DOCUMENT SEGMENT:

Brian Banner is a fictional character appearing in American comic books published by Marvel Comics. The character was created by Bill Mantlo, first appearing in The Incredible Hulk vol. 2 #312. He is the abusive father of Bruce Banner, with said abuse being a major contributing factor of Bruce's eventual transformation into the Hulk.

Publication history
Brian Banner first appeared in The Incredible Hulk vol. 2 #267 and was created by Bill Mantlo and Sal Buscema.

Fictional character biography
As a small child, Brian and his two sisters, Elaine and Susan and their Mother was physically and mentally abused by their violent alcoholic father, Brian regarded his father as a monster and believed that he had inherited a "monster gene" from him, and so promised himself that he would never have any children, for fear of bringing another Banner into the world.

THINGS TO DO:
**a)** Name every relative of Brian Banner whom the Brian Banner article identifies by name, along with each one's relation to him.
**b)** From the Brian Banner article, copy the passage starting at "Fictional character biography" and ending at "into the world.".

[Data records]
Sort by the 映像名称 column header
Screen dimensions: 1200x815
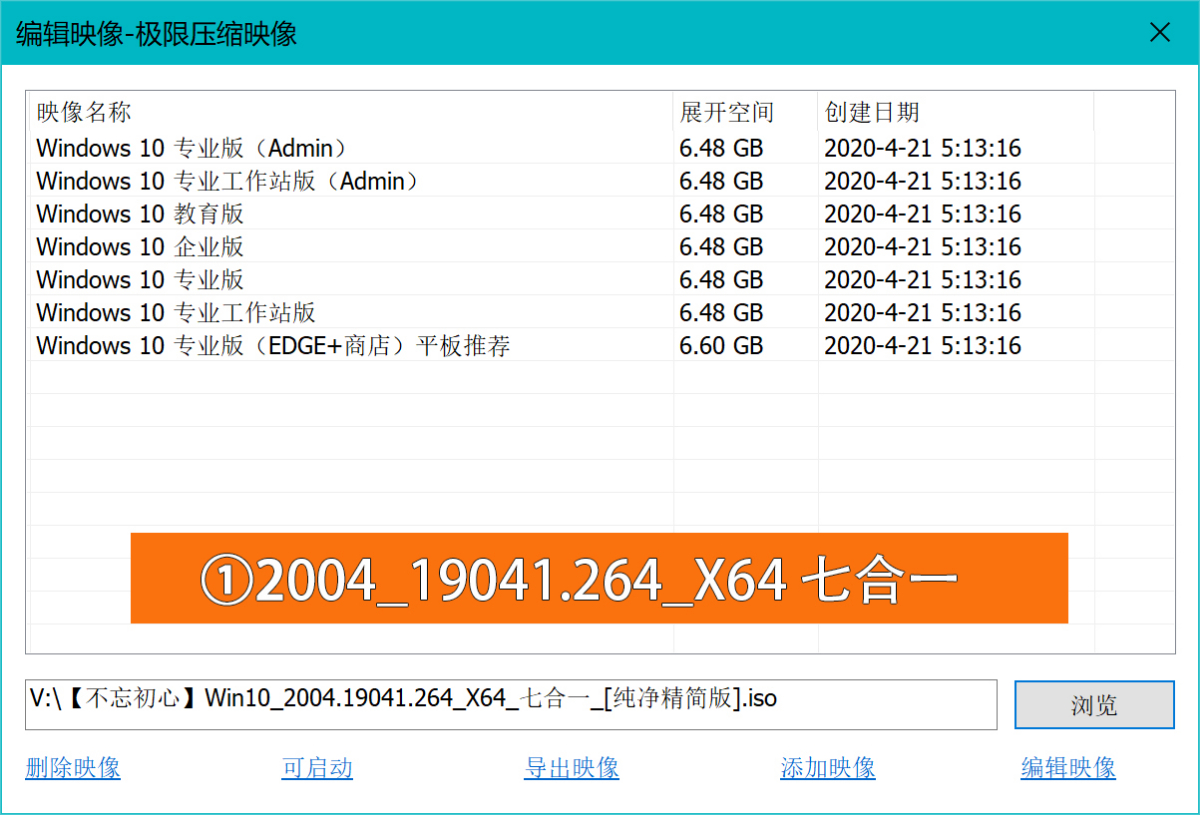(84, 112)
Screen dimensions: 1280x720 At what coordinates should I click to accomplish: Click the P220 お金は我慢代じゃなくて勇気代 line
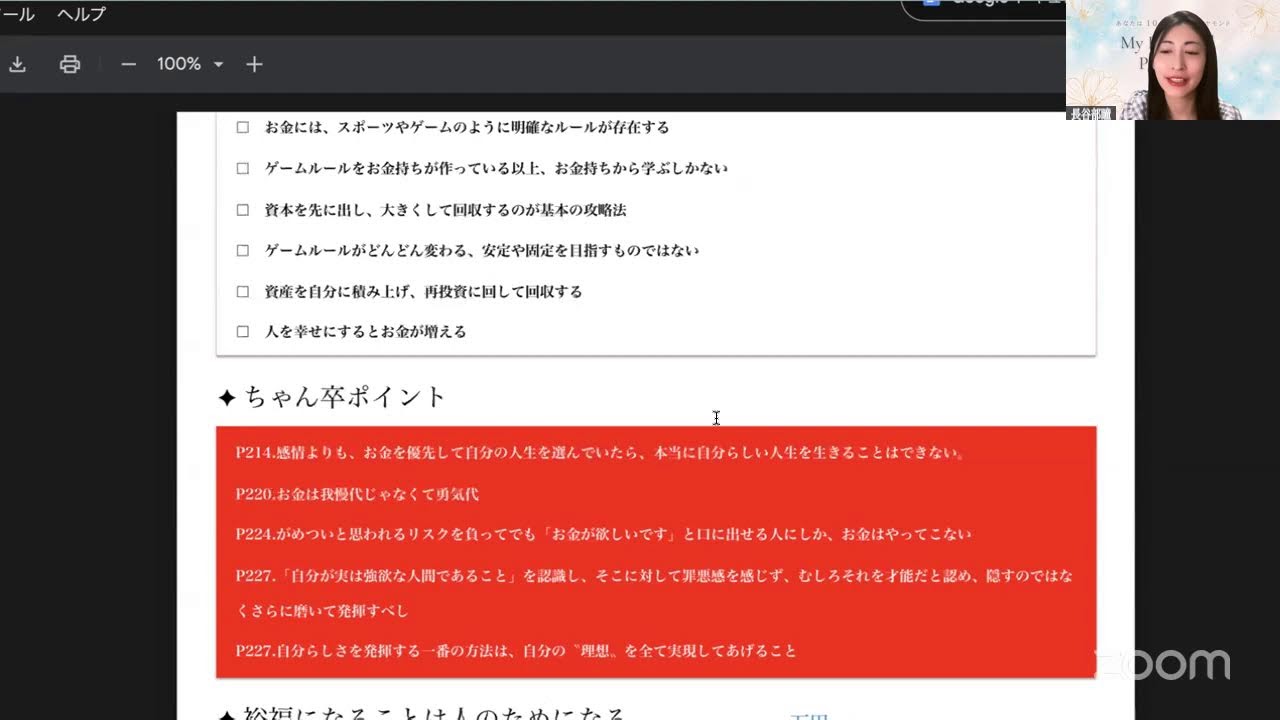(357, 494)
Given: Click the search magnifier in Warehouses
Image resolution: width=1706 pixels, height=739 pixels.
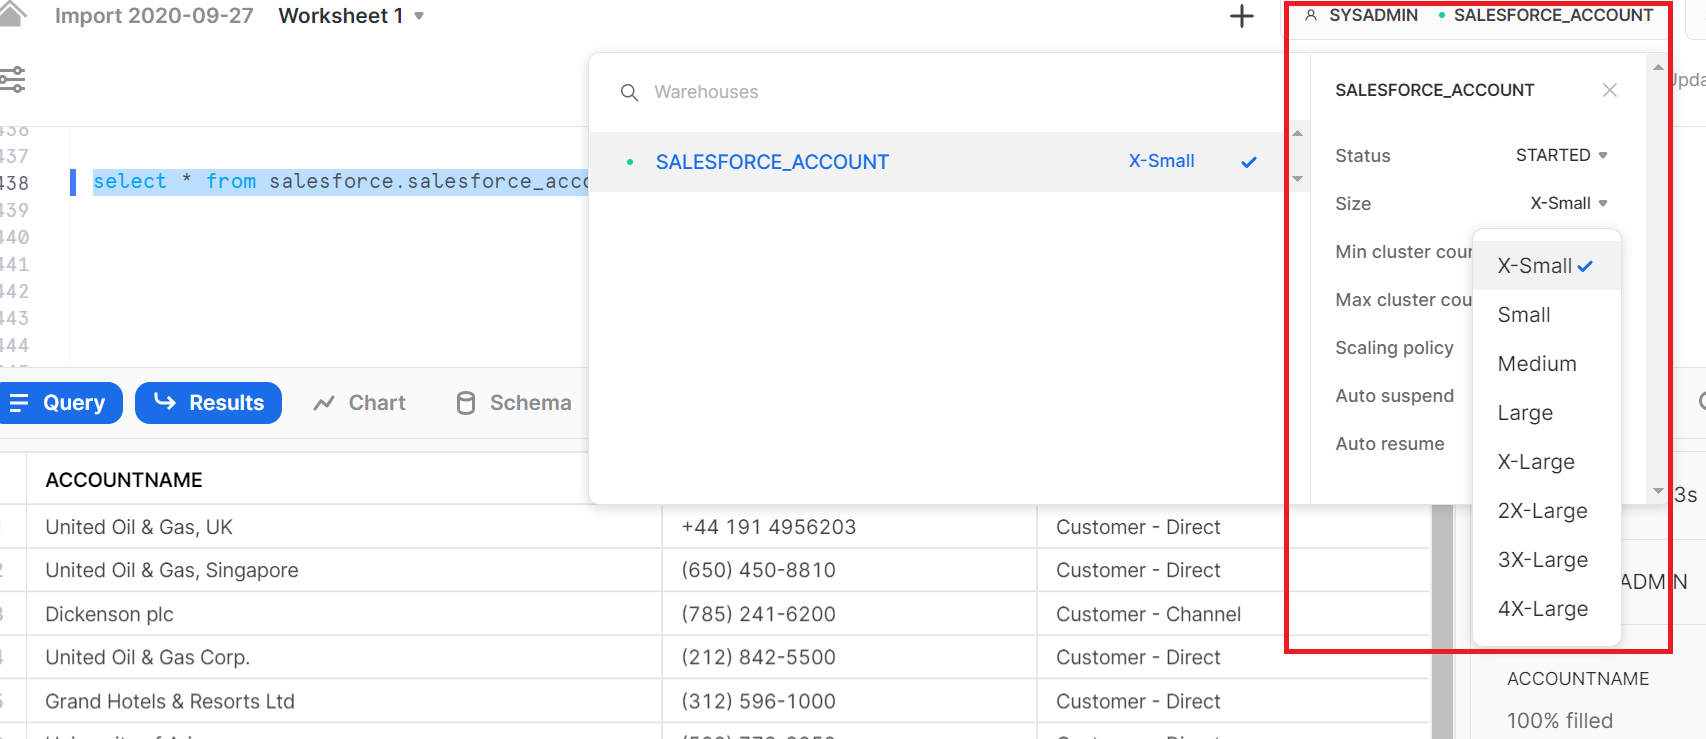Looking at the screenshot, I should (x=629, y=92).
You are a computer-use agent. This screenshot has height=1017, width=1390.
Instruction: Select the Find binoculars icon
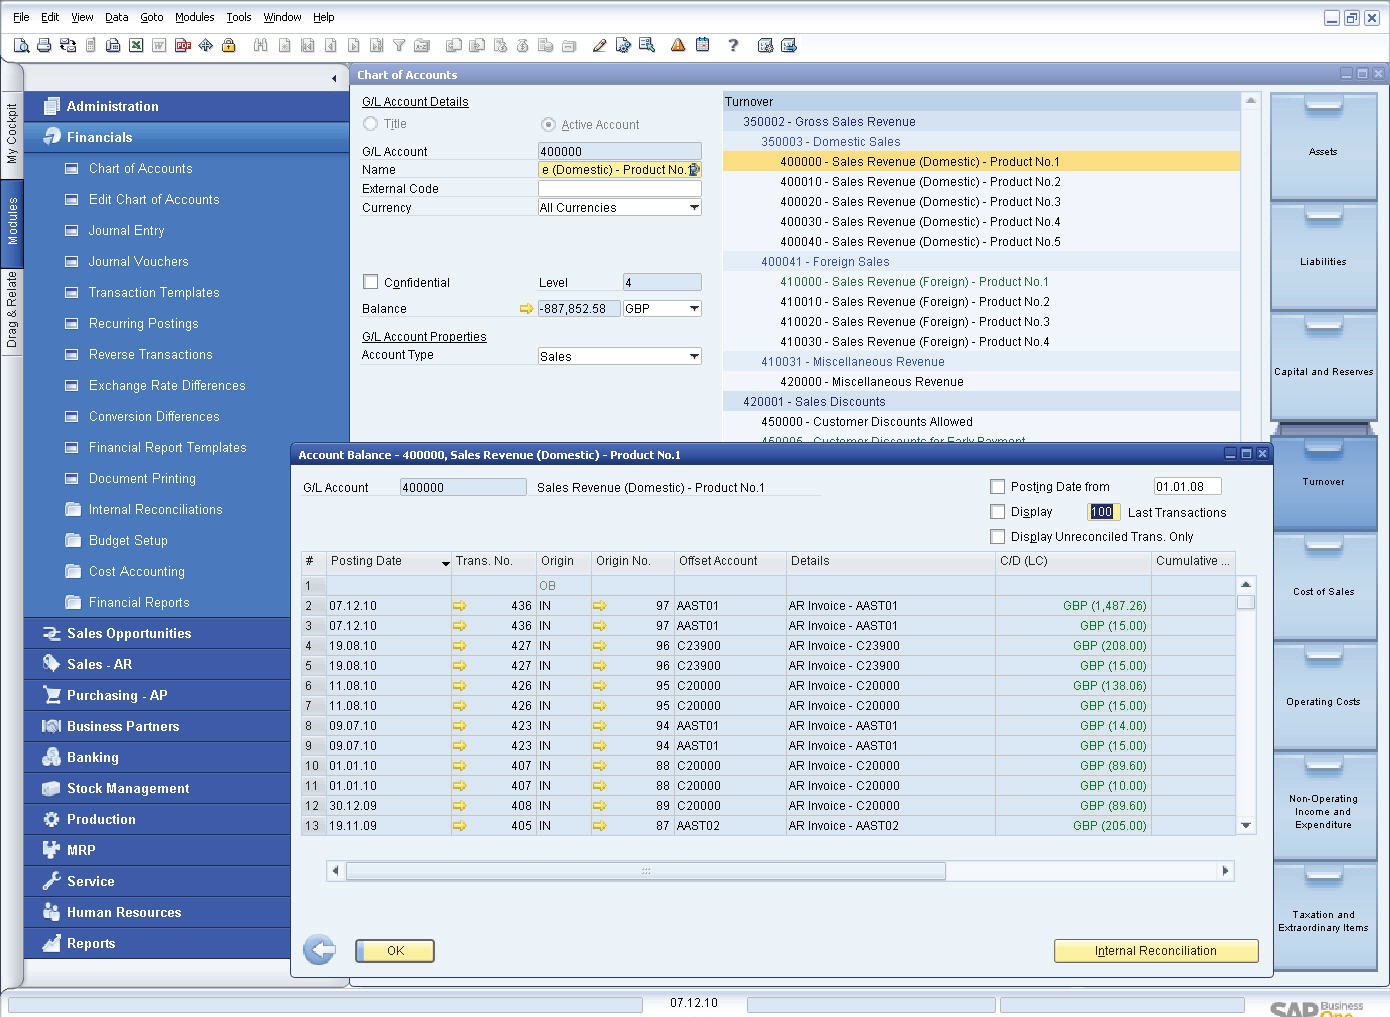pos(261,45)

TASK-BY-TASK SOLUTIONS:
**a)**
- Bruce Banner: son
- Elaine: sister
- Susan: sister

**b)**
Fictional character biography
As a small child, Brian and his two sisters, Elaine and Susan and their Mother was physically and mentally abused by their violent alcoholic father, Brian regarded his father as a monster and believed that he had inherited a "monster gene" from him, and so promised himself that he would never have any children, for fear of bringing another Banner into the world.